Vincent Lecavalier said when he was traded from Philadelphia to Los Angeles that the 2015-16 campaign would be his final season and he would retire no matter the outcome of the Kings’ season.
But that was before Lecavalier, 36, potted 10 goals and 17 points in 42 games in Los Angeles and looked like he still had something left in the tank. After being scratched more often than not as a Flyer over the early portion of the season, Lecavalier looked like he could still be an effective veteran, even if his best years were far behind him. However, Lecavalier appears to be a man of his word.

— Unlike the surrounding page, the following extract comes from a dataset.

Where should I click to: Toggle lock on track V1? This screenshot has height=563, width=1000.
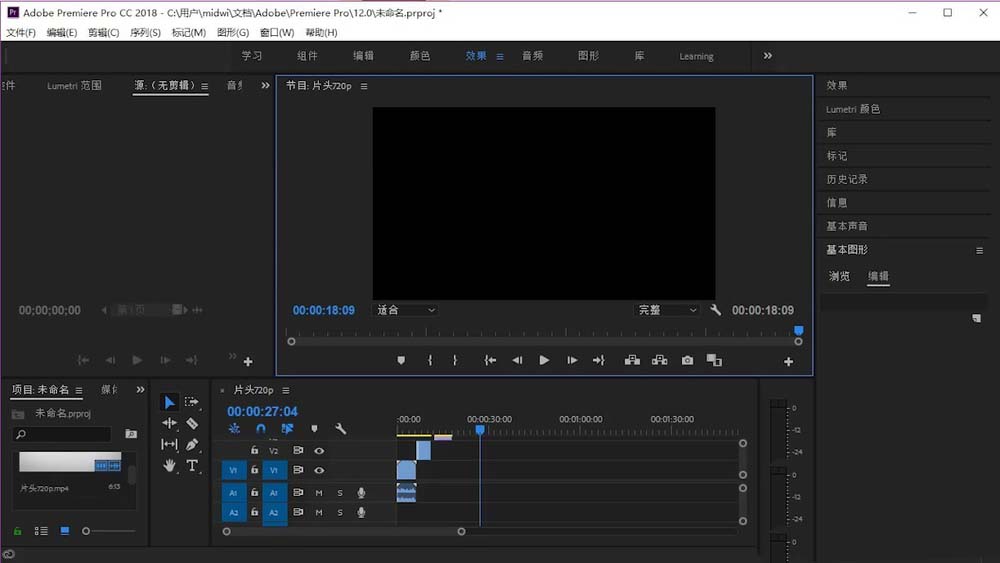click(254, 470)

In an exit interview Sunday, though, Lecavalier confirmed that his plans haven’t changed and that 2015-16 was indeed his final season in the NHL. That will put an end to his 17-season career.

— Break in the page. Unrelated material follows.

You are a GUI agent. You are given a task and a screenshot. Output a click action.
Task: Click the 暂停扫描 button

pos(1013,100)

When he was acquired by the Kings, Lecavalier said he simply wanted the opportunity to get back into the lineup after a tough time with the Flyers.
"It’s just a matter of having the chance to have some type of role. Whatever role that is, I’d be ready to fill it and help that team win," Lecavalier told ESPN's Pierre LeBrun in January. "That’s the most important thing at my age and where I’ve been; the last few years have been really tough. I just really want to win and help be part of that puzzle to help a team win."
According to Sportsnet’s Elliotte Friedman, it’s not entirely official as Lecavalier has yet to file the necessary paperwork for retirement, but he won’t be coming back for one more year. He currently has two years remaining on a five-year, $22.5-million contract he signed in 2013, but that contract — and cap hit — will disappear when the veteran forward hangs up his skates.
He’ll retire with 1212 games played, 421 goals and 949 points, with another 75 points, 26 goals and 56 games in the post-season. Lecavalier won the Rocket Richard Trophy in 2006-07 when he netted 52 goals in 82 games in what was the best campaign of his career, bar none. That same season, Lecavalier finished fourth in Hart Trophy voting. Lecavalier won a Stanley Cup in 2004 as a member of the Lightning, scoring nine goals and 16 points in 23 games.
The final five seasons of Lecavalier’s career were far from his best, but he had an outstanding career and was one of the best players in the league for several seasons into and during his prime. When asked what his plans were post-career, Lecavalier said only that he plans on focusing on his duties as a father.